*** EXERCISE INPUT Section Begins ***
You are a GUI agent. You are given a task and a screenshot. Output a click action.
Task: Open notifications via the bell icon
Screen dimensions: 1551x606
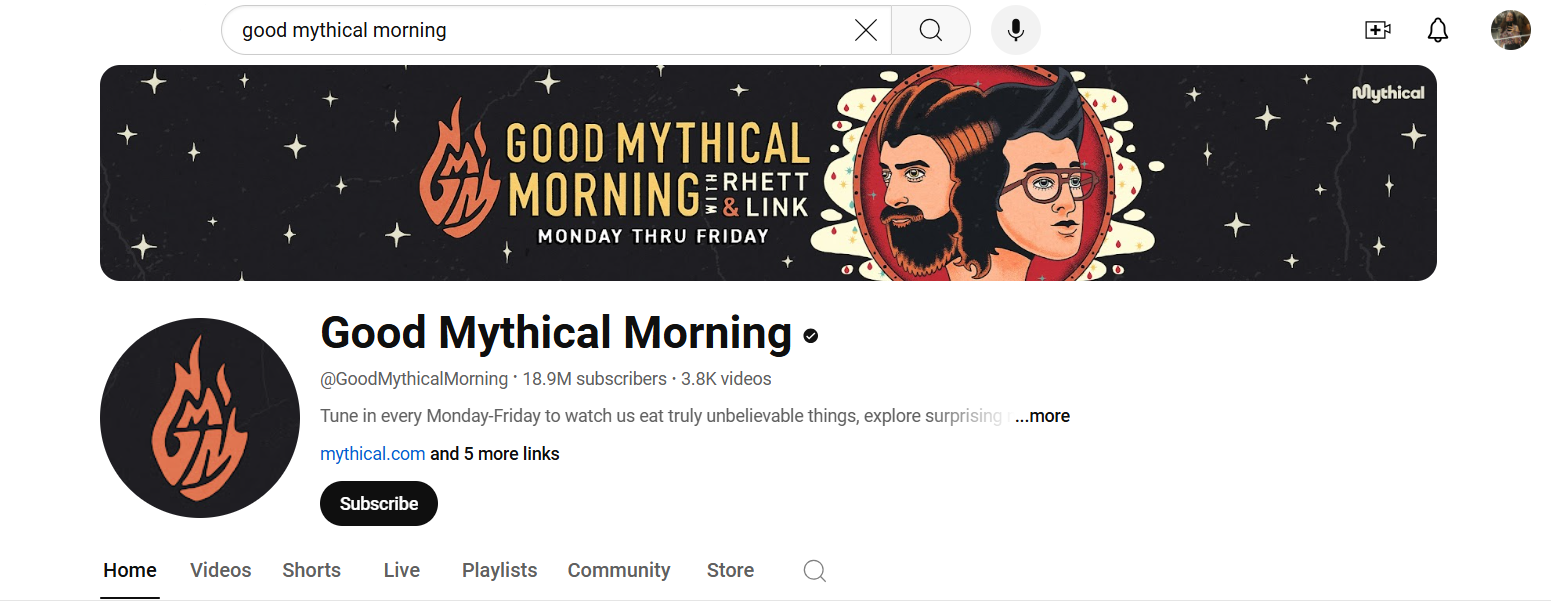pyautogui.click(x=1437, y=30)
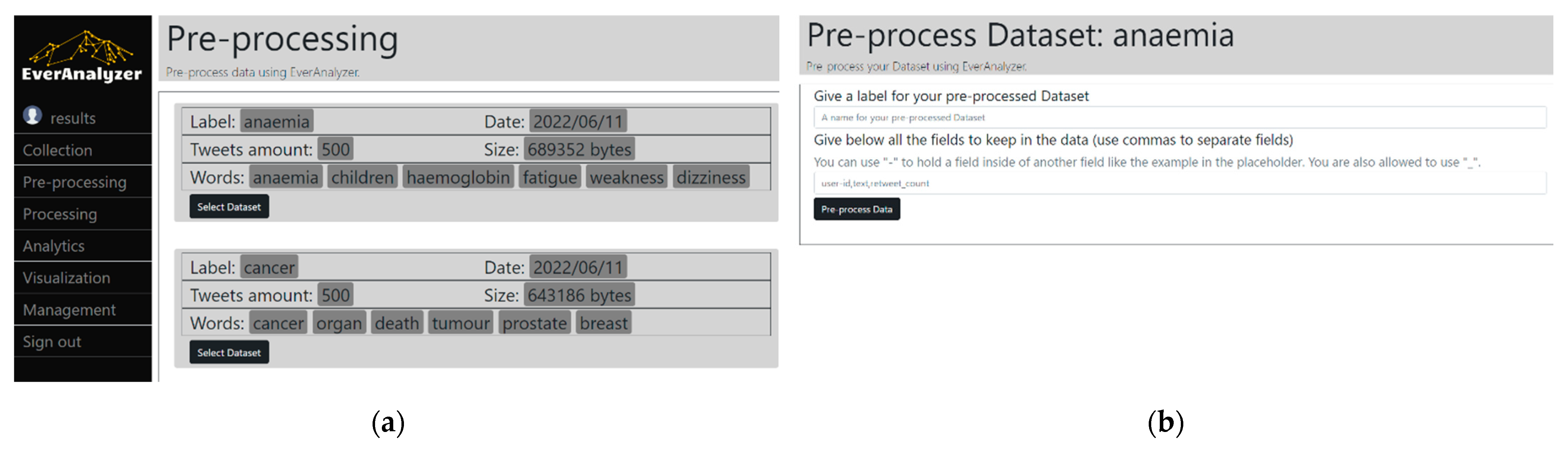This screenshot has height=453, width=1568.
Task: Select Management in the sidebar
Action: point(69,310)
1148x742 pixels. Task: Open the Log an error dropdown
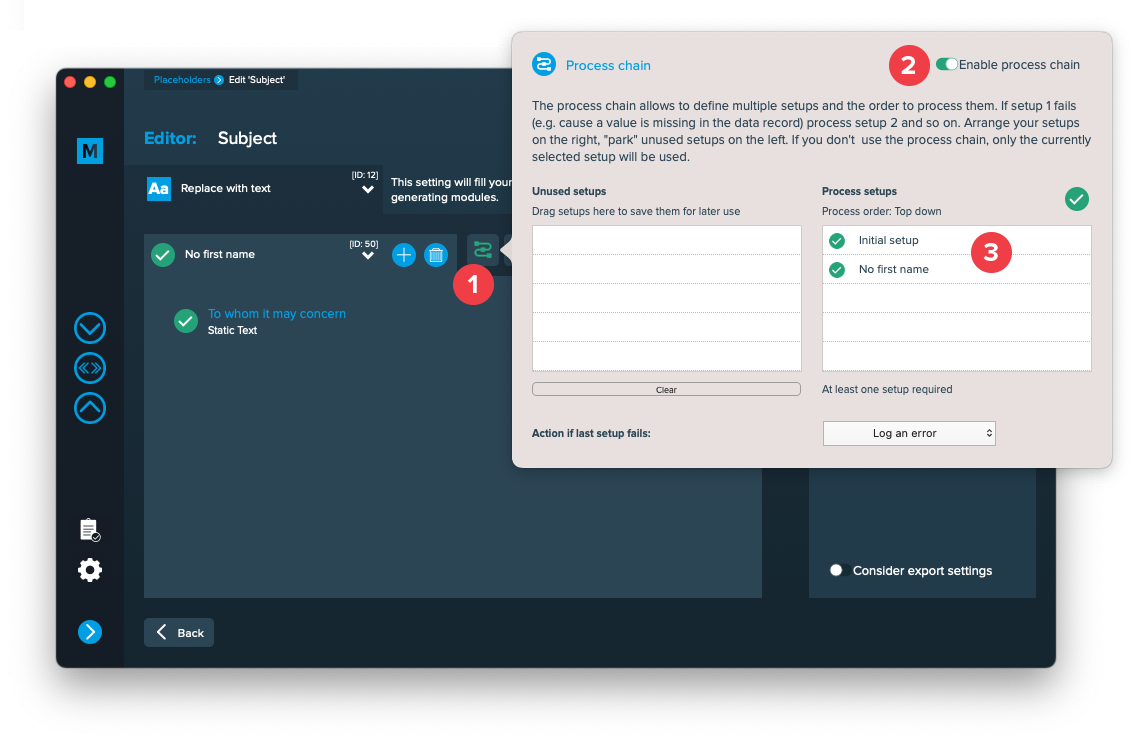point(909,433)
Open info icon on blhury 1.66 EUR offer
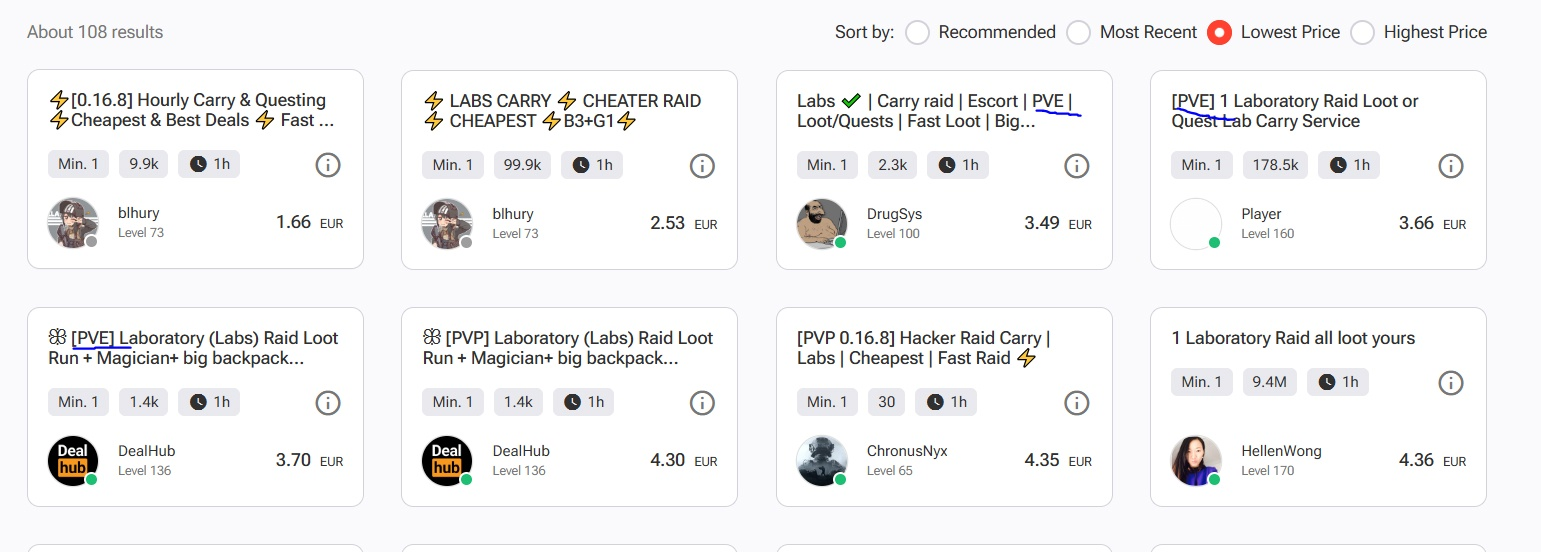Viewport: 1541px width, 552px height. coord(328,165)
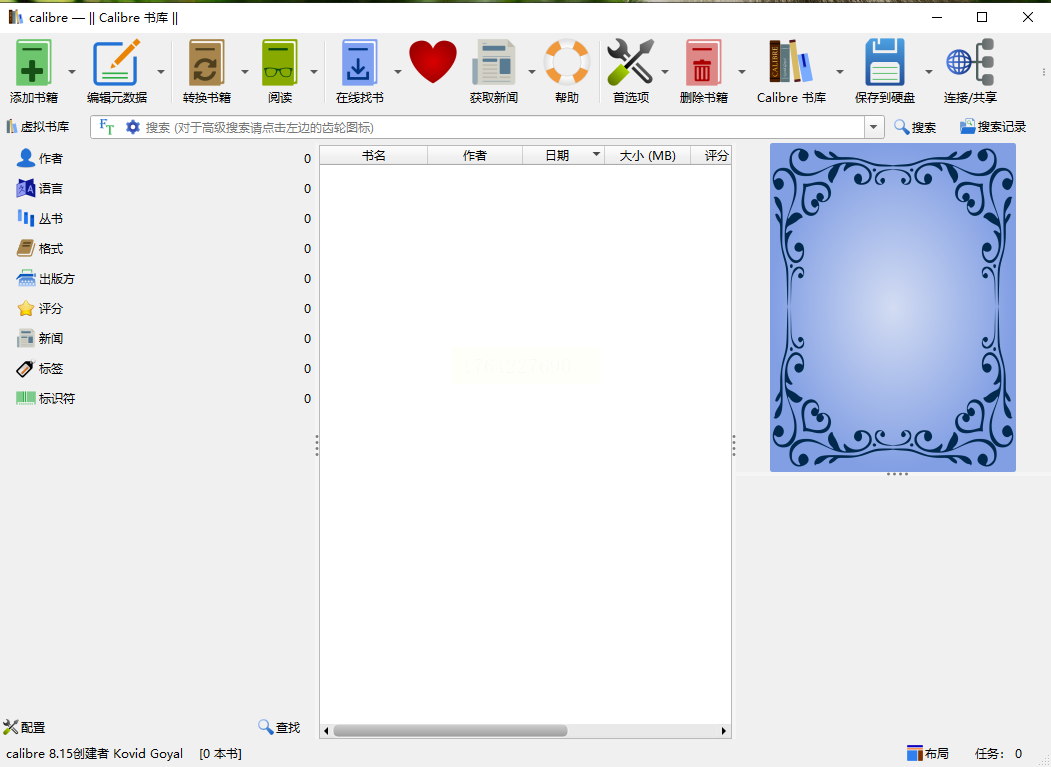Open 首选项 (Preferences) tools icon
Screen dimensions: 1051x767
point(630,63)
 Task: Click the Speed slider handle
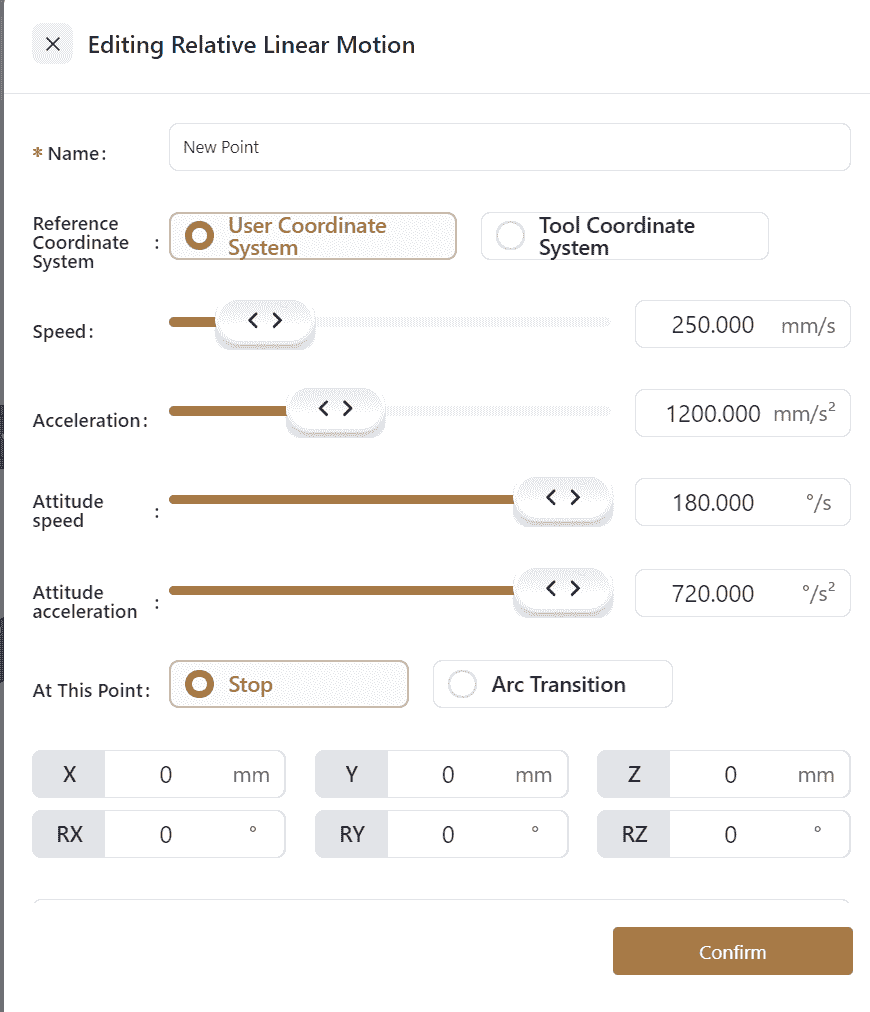click(265, 321)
*** EXERCISE INPUT Section Ends ***
Every word of the data should be reproduced exactly; please omit any pictures.

You are a GUI agent. You are given a task and a screenshot. Output a click action.
Task: Open notifications via the bell icon
Screen dimensions: 1551x606
pyautogui.click(x=1437, y=30)
This screenshot has height=453, width=1568.
Task: Select Management in the sidebar
Action: point(69,310)
1148x742 pixels. Task: Open the Log an error dropdown
point(909,433)
Open info icon on blhury 1.66 EUR offer
Viewport: 1541px width, 552px height. coord(328,165)
Open 首选项 (Preferences) tools icon
Screen dimensions: 1051x767
point(630,63)
 Task: Click the Speed slider handle
click(265, 321)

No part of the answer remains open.